We report on a case where a headmistress of some 23 years’ standing in the primary school system failed to disclose her relationship with a man who had been convicted of making indecent images of children.
The Employment Appeal Tribunal agreed that the decision to dismiss was fair, but their decision shows that the case was not clear cut as it might seem.
The Childcare Act 2006 disqualifies teachers who live in the same household as other disqualified people. However, the Act does not apply to maintained primary schools such as the one in which the unnamed claimant in this case taught.
After taking views from various people about her situation, including from the police, the Probation Service and the Criminal Record Bureau, the head teacher decided that it was not necessary for her to make the disclosure and did not do so.

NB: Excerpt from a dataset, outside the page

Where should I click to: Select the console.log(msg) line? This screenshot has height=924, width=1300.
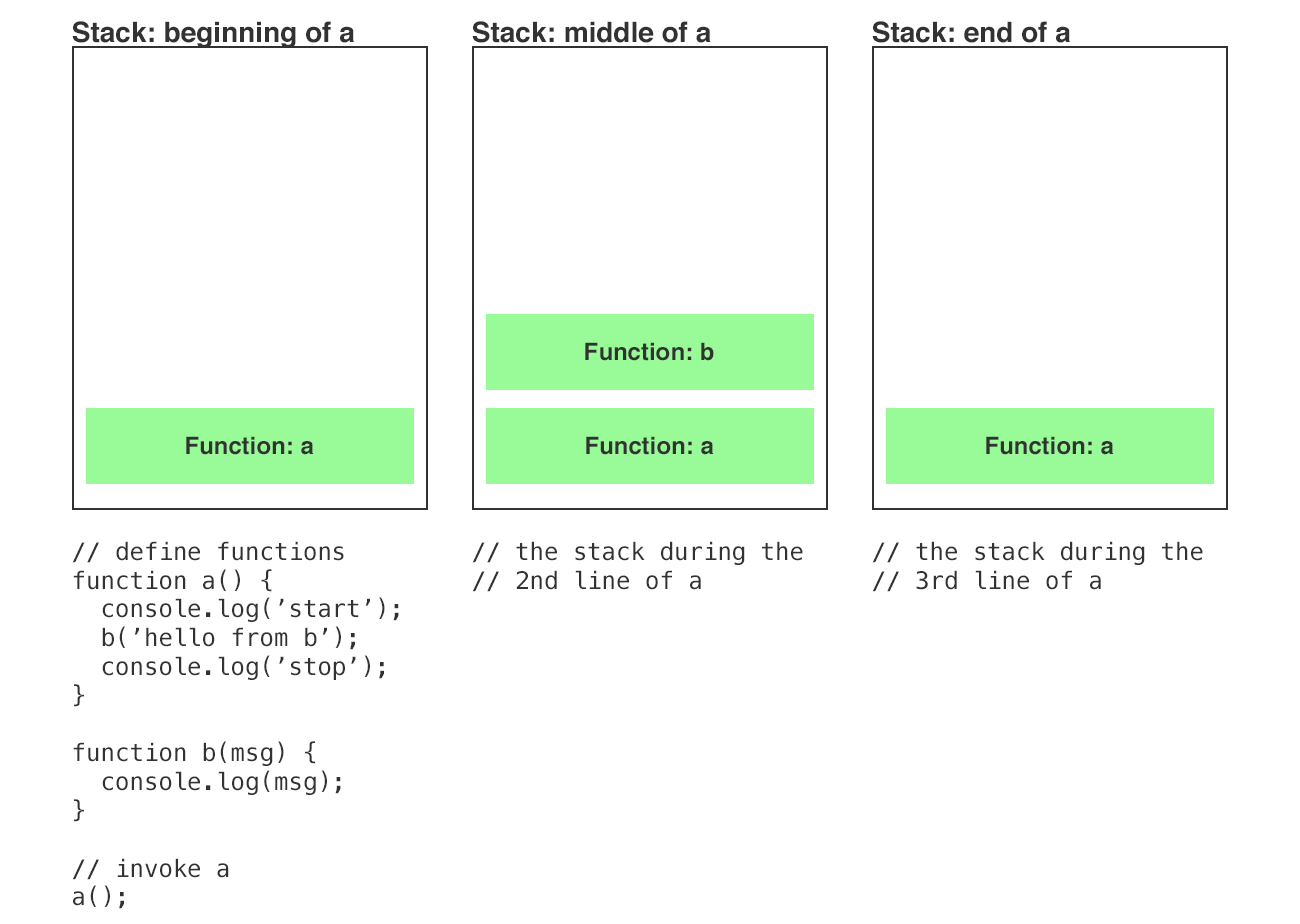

When the school governors found out, she was disciplined for not making the disclosure to them. She was ultimately dismissed for failing to disclose the relationship, and for failing to “recant” this during the disciplinary process. The school indicated that they may have been more lenient had she recanted.

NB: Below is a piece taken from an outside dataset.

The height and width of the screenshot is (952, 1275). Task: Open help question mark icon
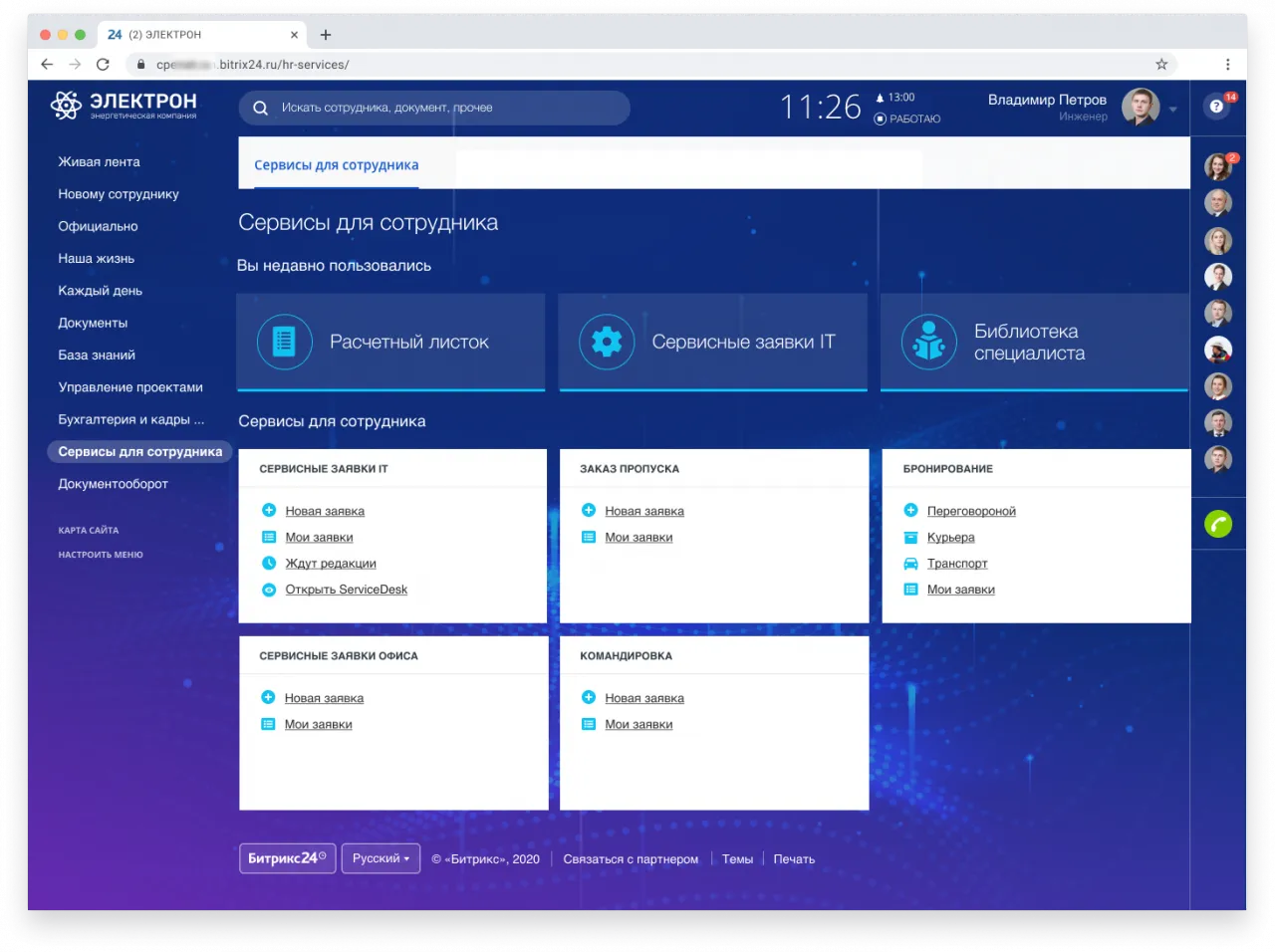coord(1216,107)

The Employment Appeal Tribunal, by a majority of 2 out of 3 judges, decided that, even though the failure to disclose was strictly outside the Childcare Act, it came “close to the boundaries”. Although the school had not spelt out exactly what the risk to the children was, the EAT found that it did not need to do so, because it was clear that the relationship represented a general risk to children.
The judge who did not agree with this decision disagreed that there was a clear general risk to children arising out of the relationship. Mere association with a sex offender was not, in his view, sufficient to make it reasonable to assume there was a risk to children.
The EAT made it clear that cases such as this may result in a different outcome, as a Tribunal may not necessarily see a link between the relationship and a risk to children.